EGF和bFGF是細胞增生過程中重要的有絲分裂原,主要是調節細胞的增生和活性。體外研究發現,條件培養基中加入EGF后BrdU標記的陽性細胞數量明顯增加,表明EGF可調節神經前體細胞的分裂增生[3]。bFGF是嚙齒類動物神經前體細胞的有絲分裂原,這些神經前體細胞可來自胚胎視網膜、皮質、紋狀體、中腦、脊髓以及成年腦的室下區和海馬[4]。bFGF可與EGF等其他因子共同調節神經干細胞的增生[10]。
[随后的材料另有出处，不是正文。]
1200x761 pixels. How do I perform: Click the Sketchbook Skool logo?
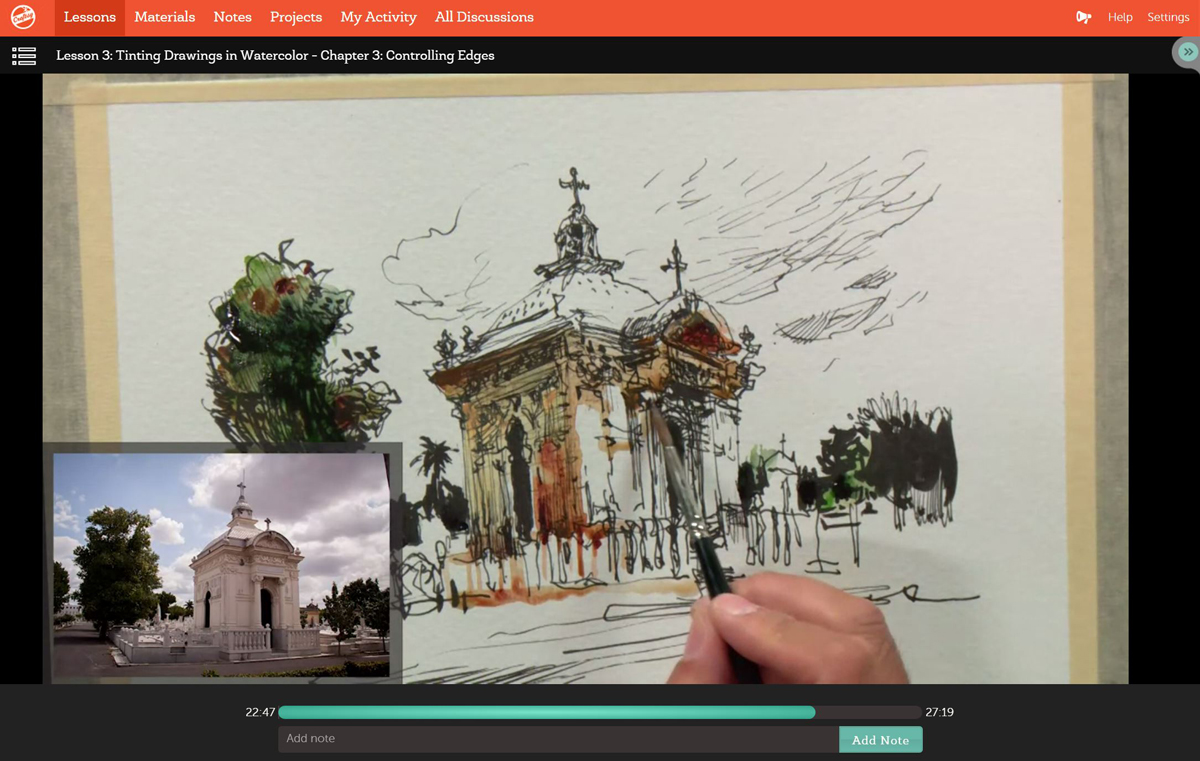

本研究在誘導純化后的Müller細胞去分化時,除了EFG和bFGF兩種必需刺激因子外,還加入N2、B27和谷氨酰胺三種成份。N2和B27屬于EFG和bFGF的輔助刺激因子,可增強EFG和bFGF促有絲分裂活性,而谷氨酰胺則為細胞在增生分裂過程中提供必需的氨基酸。本研究結果表明,在去分化誘導培養基中,Müller細胞可快速去分化增生成神經球,并高表達神經干細胞特異性標志物Nestin和Ki-67;增生能力檢測結果顯示神經球內細胞核內染色呈強陽性。表明原代培養的Müller細胞已成功去分化為視網膜干細胞,并表現出活躍的增生能力,為進一步研究視網膜干細胞的定向分化奠定了基礎。
視網膜干細胞的定向誘導分化機制十分復雜,受大量基因的調控,其中Notch基因是其中重要的調控因子之一[11, 12]。在小雞和魚類等脊椎動物的胚胎視網膜干細胞發育期,Notch信號通路的激活有助于保持其處于干細胞狀態,而抑制Notch信號通路可具有顯著促進胚胎干細胞向神經節細胞定向分化[5]。為了明確Notch信號通路對胚胎干細胞以外的視網膜干細胞是否具有同樣的調控作用,我們選擇Notch信號通路抑制劑GSI干預Müller細胞來源的干細胞。結果表明,Müller細胞去分化而來的干細胞向神經節細胞的分化率提高,說明Notch信號通路是視網膜干細胞在分化過程中重要的負調控通路,而抑制Notch信號通路對視網膜Müller來源的干細胞向神經節細胞的分化具有顯著促進作用。本研究結果將來有可能成為治療青光眼基因治療的新途徑,然而分化后神經節細胞是否能整合入宿主視網膜并具有傳導視覺信號的功能仍有待更進一步深入研究。